Input material:
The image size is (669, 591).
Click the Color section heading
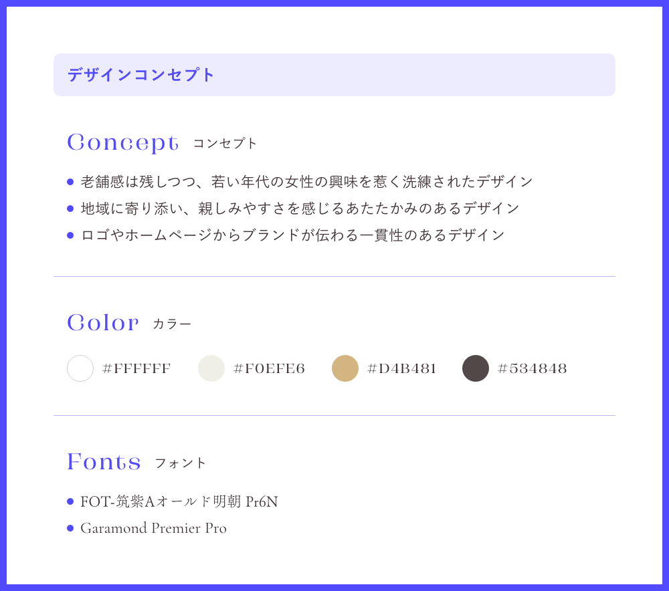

--

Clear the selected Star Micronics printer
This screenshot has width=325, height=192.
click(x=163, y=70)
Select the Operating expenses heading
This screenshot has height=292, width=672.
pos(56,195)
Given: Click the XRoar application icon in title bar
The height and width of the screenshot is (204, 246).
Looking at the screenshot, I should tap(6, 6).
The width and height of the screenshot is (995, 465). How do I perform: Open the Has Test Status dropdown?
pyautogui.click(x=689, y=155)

Exercise brief: Reproduce the material verbatim, from the line containing "Given: Click the" through the line containing "pyautogui.click(x=689, y=155)".

Problem solution:
Given: Click the XRoar application icon in title bar
The height and width of the screenshot is (204, 246).
Looking at the screenshot, I should tap(6, 6).
The width and height of the screenshot is (995, 465). How do I perform: Open the Has Test Status dropdown?
pyautogui.click(x=689, y=155)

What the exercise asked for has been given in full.